Usa. Voto di midterm: l'affluenza è record
Sostenitori democratici in Nevada (Ansa)
Sono circa 7 milioni gli elettori che hanno già votato negli Stati Uniti con il sistema del voto anticipato per le elezioni di metà mandato, in programma per il 6 novembre. A riferirlo è il New York Times (Nyt), che cita i dati elaborati da Michael McDonald, professore di Scienze politiche all'università della Florida. Secondo il Nyt si tratta di un dato ben più alto rispetto agli anni precedenti. "Se questi modelli persistono, potremmo vedere un'affluenza almeno pari a quella del 1966, che fu del 48 per cento, e se si dovesse battere quella bisognerebbe tornare indietro al 1914, quando l'affluenza fu del 51 per cento", riferisce il professore. "Potremmo avere un'affluenza che nessuno ha mai visto", ha aggiunto.
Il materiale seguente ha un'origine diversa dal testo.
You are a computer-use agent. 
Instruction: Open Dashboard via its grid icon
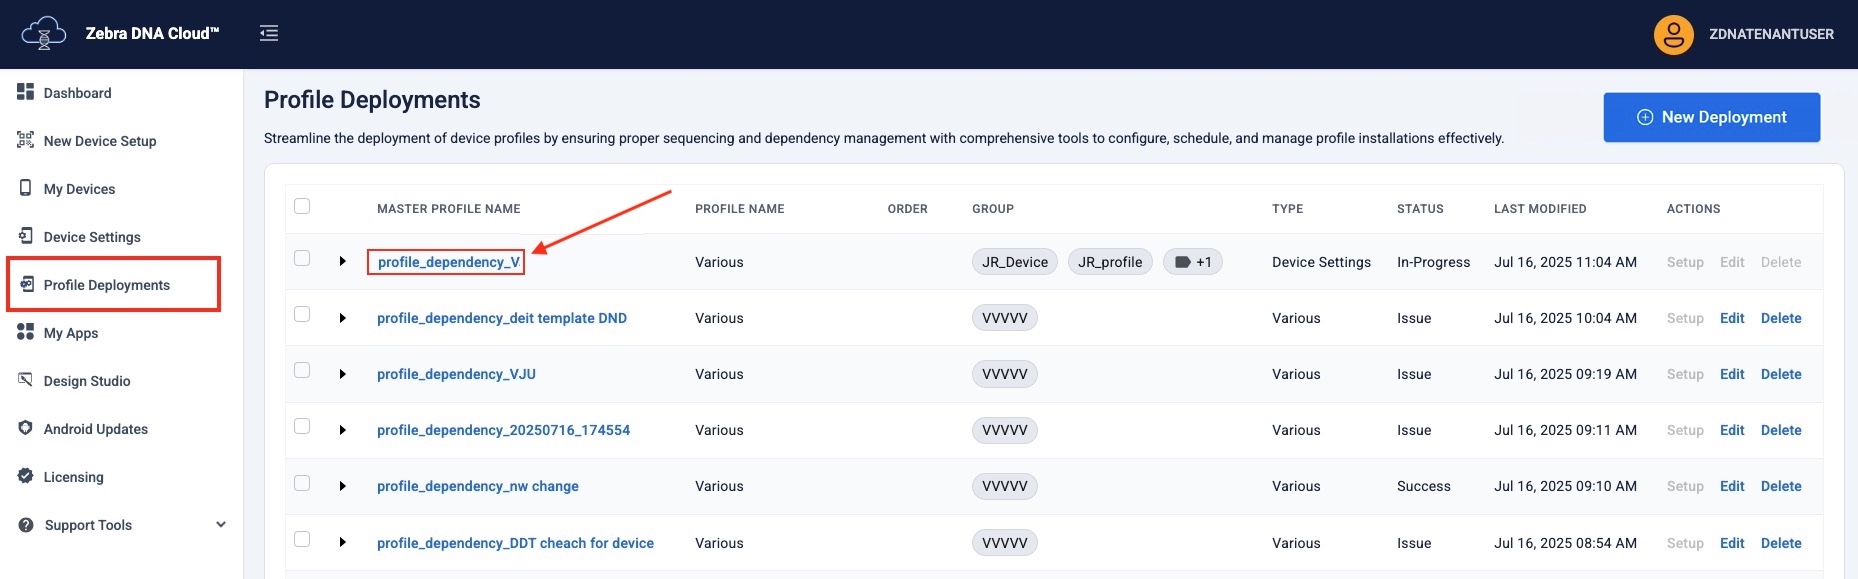pyautogui.click(x=26, y=92)
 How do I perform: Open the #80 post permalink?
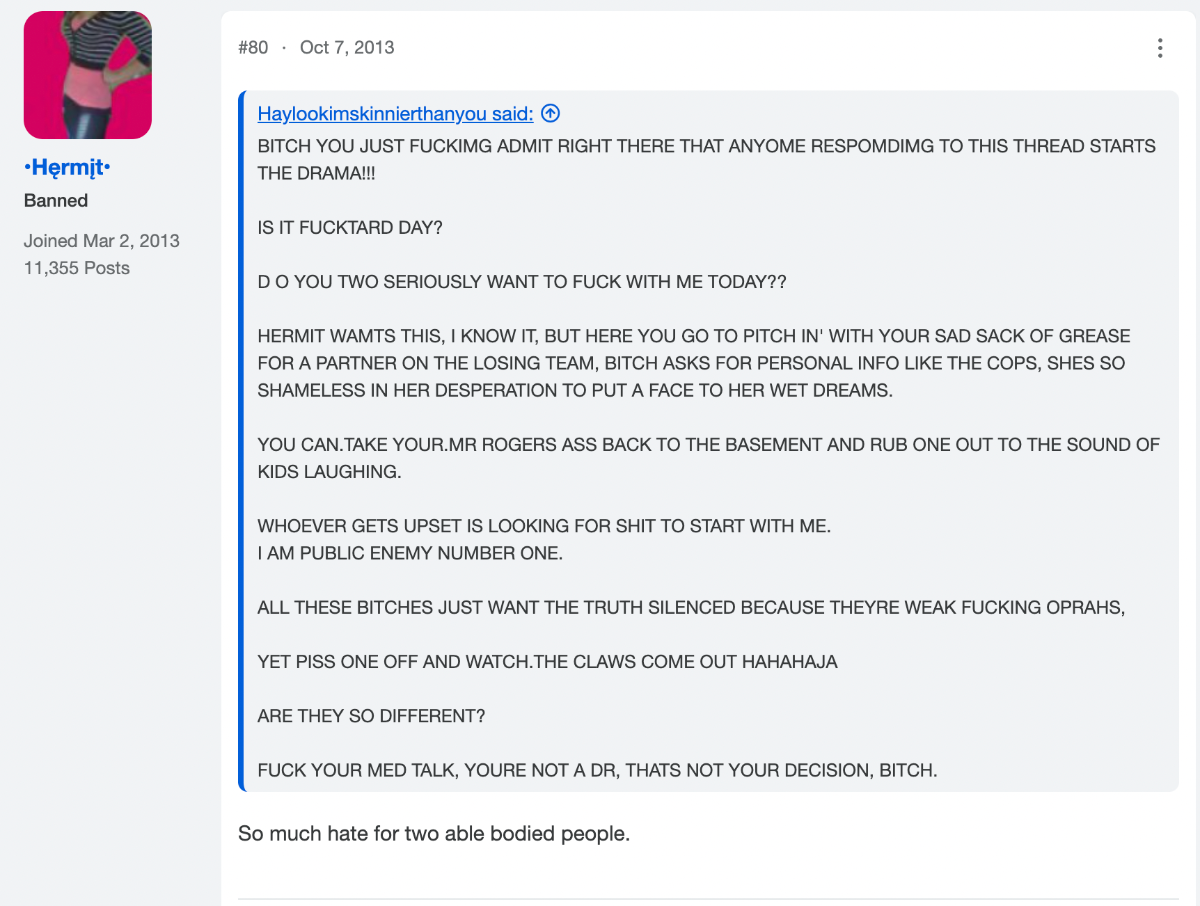pos(253,47)
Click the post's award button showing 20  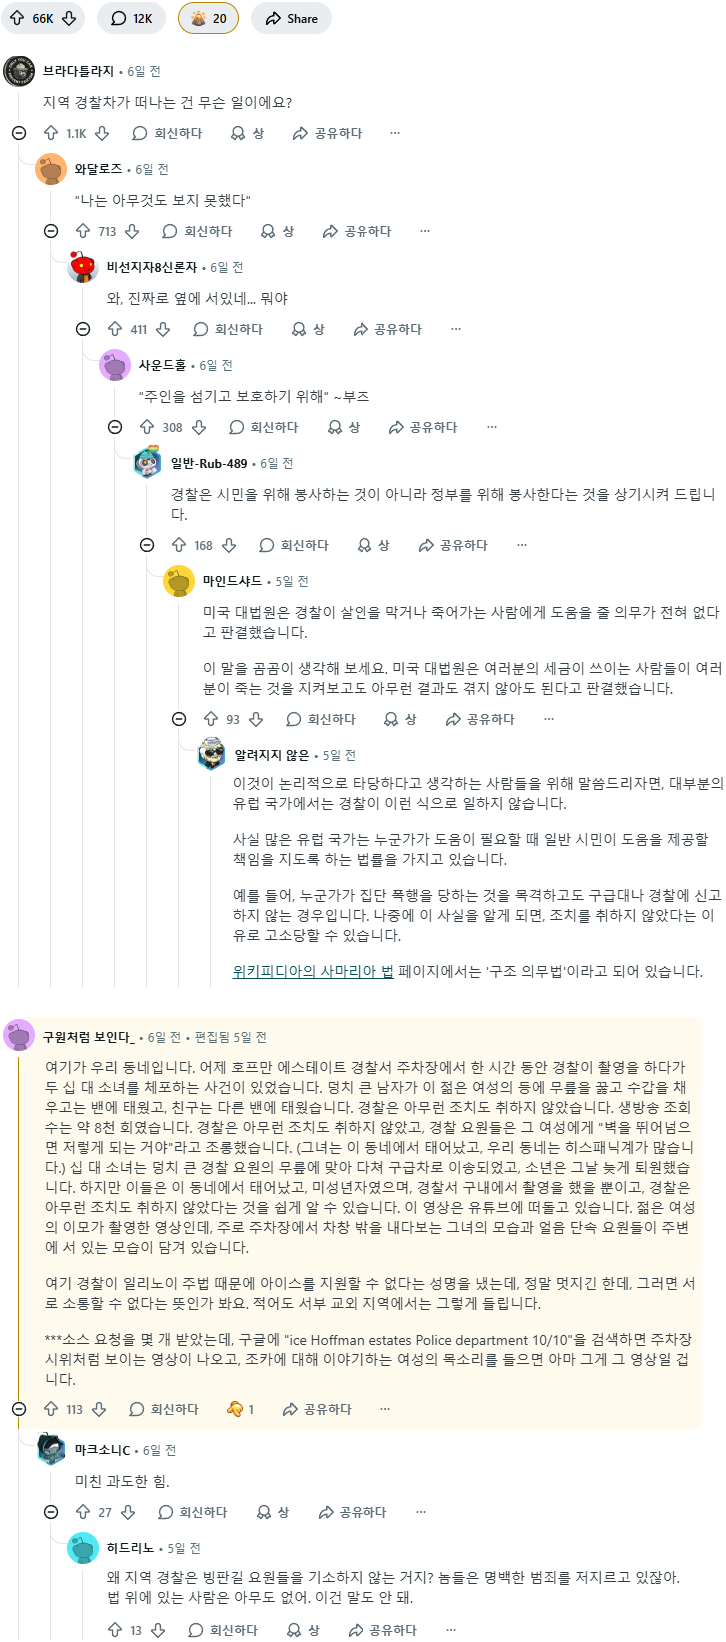pos(208,18)
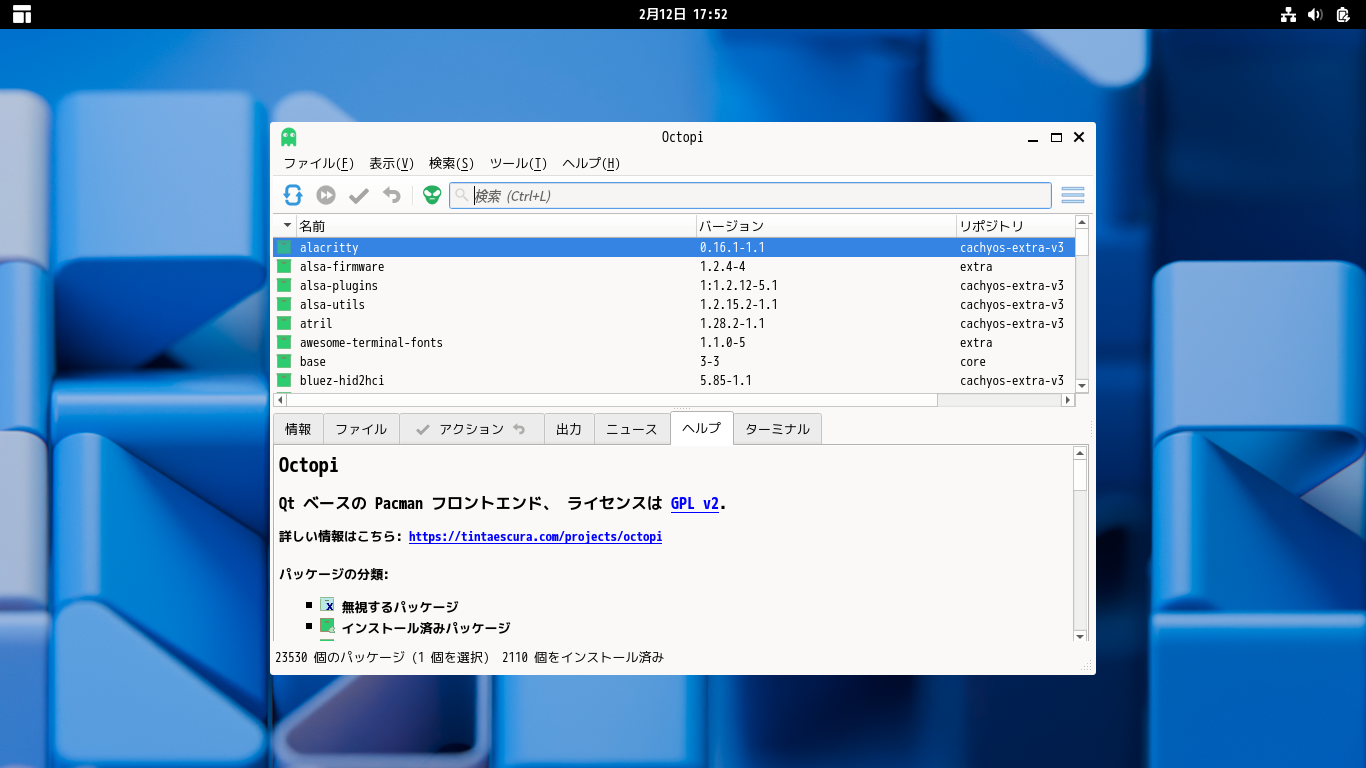Click the apply checkmark icon in toolbar
The image size is (1366, 768).
359,195
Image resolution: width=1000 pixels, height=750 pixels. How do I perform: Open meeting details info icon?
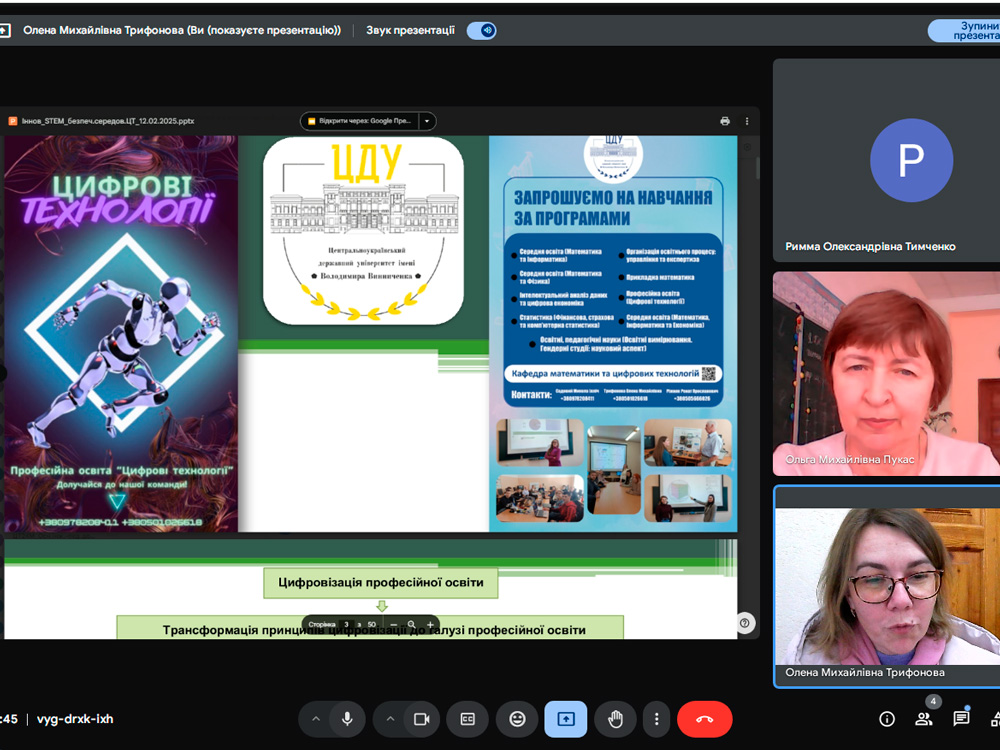[886, 719]
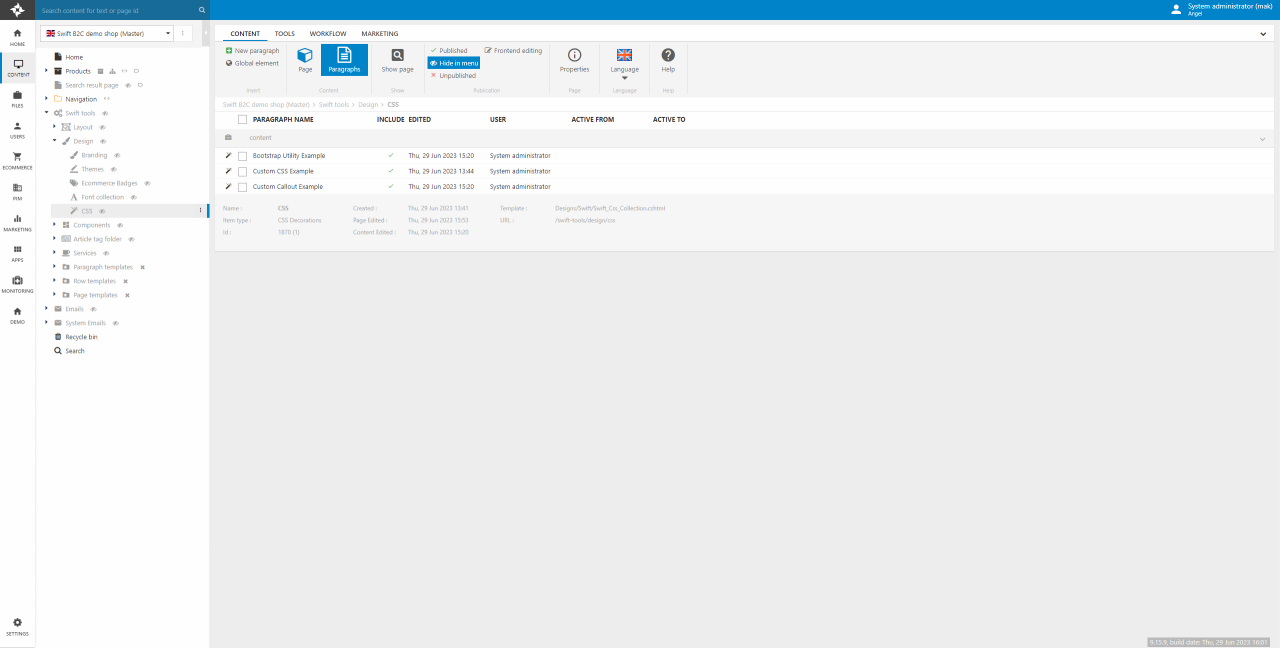Check the Custom Callout Example checkbox
The width and height of the screenshot is (1280, 648).
242,187
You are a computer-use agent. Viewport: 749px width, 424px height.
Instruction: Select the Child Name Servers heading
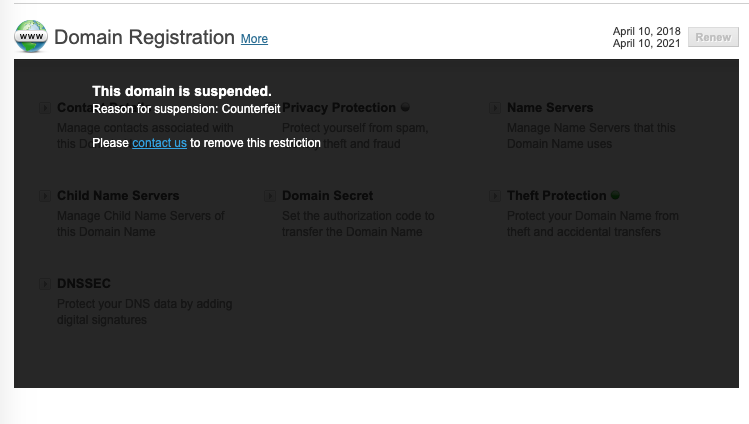point(118,195)
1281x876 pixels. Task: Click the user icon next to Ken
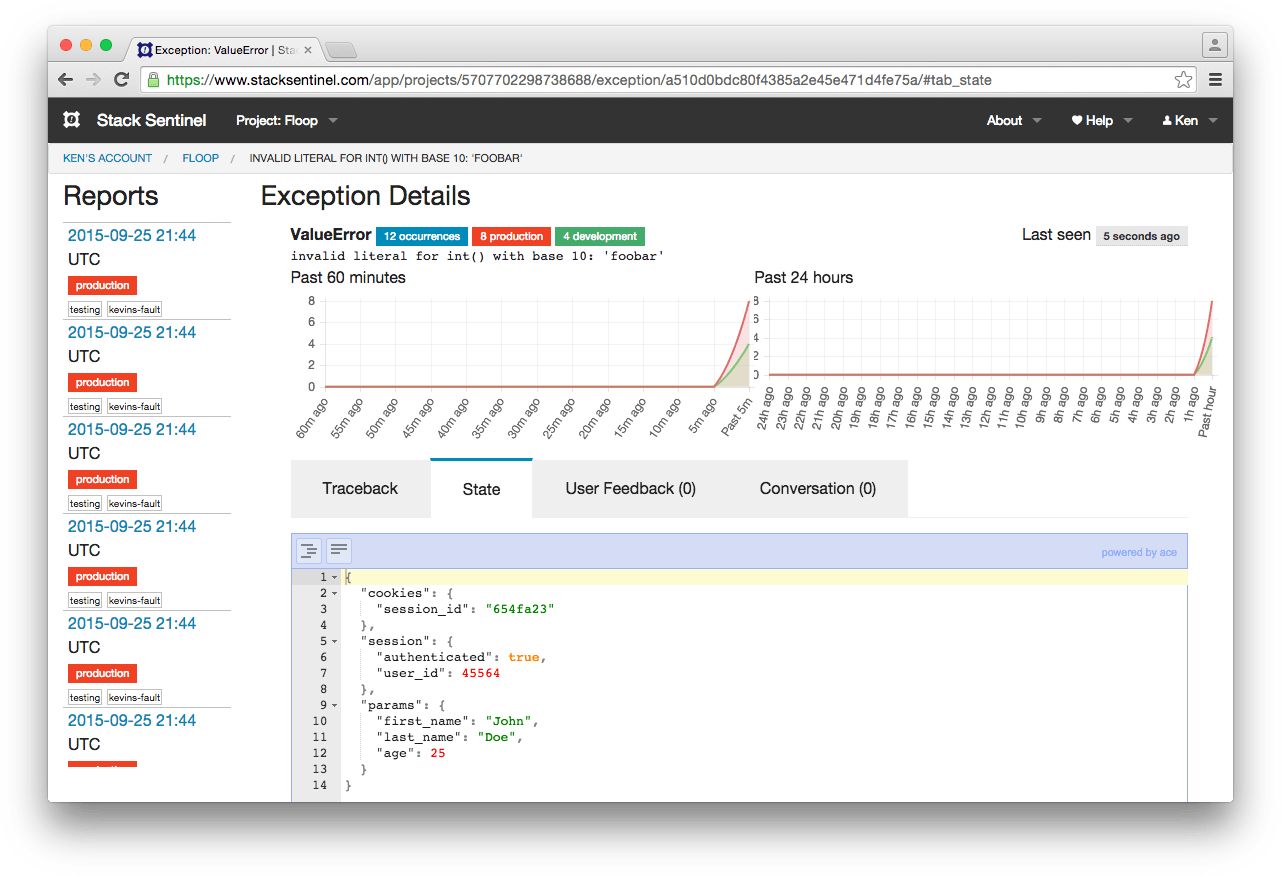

Con le loro preferenze gli elettori devono rinnovare il Congresso e decidere se la strada di Donald Trump verso le presidenziali del 2020 sarà in discesa verso la rielezione, oppure irta di ostacoli come solo un biennio da “anatra zoppa” (ovvero con l’opposizione in maggioranza alle Camere) può esserlo per un presidente americano. Ma proprio per il loro impatto sull'agenda della Casa Bianca, le elezioni di midterm sono attese con grande interesse ovunque nel mondo, per capire se la dottrina dell'”America First” troverà piena attuazione nei prossimi due anni oppure se il progetto anti-globalista e protezionista subirà una frenata.
Lo scenario resta incerto, con i democratici che sperano di riconquistare almeno la Camera dei Rappresentanti, rinnovata in tutti i suoi 435 seggi, dopo aver accarezzato l’idea di poter ribaltare anche il Senato, ipotesi al momento in bilico. A due settimane dal voto i sondaggi danno ancora in vantaggio i democratici, ma solo per pochi punti. I giochi dunque restano aperti. Due i punti di forza che potrebbero rivelarsi fondamentali per lo sgambetto dei democratici a Trump: oltre all'affluenza record, il voto delle donne nell'era del #metoo, con il primato assoluto di candidate al Congresso, ben 257 su entrambe i fronti.
Tra i repubblicani invece si punta soprattutto sull'effetto Trump, la cui popolarità continua a volare, forte soprattutto di un'economia americana che continua a correre. Senza parlare di come il presidente, che sta battendo a tappeto il Paese, si senta a suo agio nel fare della questione immigrazione il punto di forza del rush finale verso il voto. Tra l'altro con una carta ancora da poter giocare: quella di un ulteriore taglio delle tasse per la classe media.
Ma più di uno spettro aleggia sulla Casa Bianca. Il primo è la marcia della carovana dei 7mila migranti verso gli Usa, che rischia di trasformarsi in una vera e propria crisi nazionale e umanitaria proprio alla vigilia delle elezioni. C'è poi la preoccupazione più grande per Trump: negli Usa la chiamano “October surprise”, la temutissima “sorpresa” che tradizionalmente anticipa ogni elezione e che in questo caso potrebbe arrivare all'improvviso dal Russiagate. E se il Congresso dovesse tornare, almeno in parte, in mano ai democratici, è chiaro che la campagna per un impeachment o per una destituzione del presidente assumerebbe vigore.
Nel dettaglio ai democratici servirebbero 23 seggi per vincere alla Camera, a partire da quelli oggi occupati da repubblicani ma espressi nei distretti in cui nel 2016 vinse Hillary Clinton. In tutto sono 75 le sfide più incerte per un posto alla Camera bassa, e riguardano 30 Stati Usa: dal nordest (vedi New York) al Midwest (vedi l'Iowa), dalla Florida alla traballante roccaforte repubblicana del Texas. Al Senato, dove ai repubblicani basta confermare i 51 seggi di oggi, i confronti più avvincenti sono in Nevada, Arizona, Missouri. Ma soprattutto c'è la supersfida in Texas tra Ted Cruz e il giovane astro nascente dei democratici Beto O’Rourke, che in molti vedono candidato alla Casa Bianca contro Trump nel 2020.